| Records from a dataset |
Start of Block

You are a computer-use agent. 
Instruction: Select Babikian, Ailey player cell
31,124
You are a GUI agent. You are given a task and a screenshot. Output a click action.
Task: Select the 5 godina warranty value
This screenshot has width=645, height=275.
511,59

End of Block

| Exercise instructions |
Among the entries, find each line that includes the string "agent" and copy it.

| Expected output |
You are a computer-use agent. 
You are a GUI agent. You are given a task and a screenshot. Output a click action.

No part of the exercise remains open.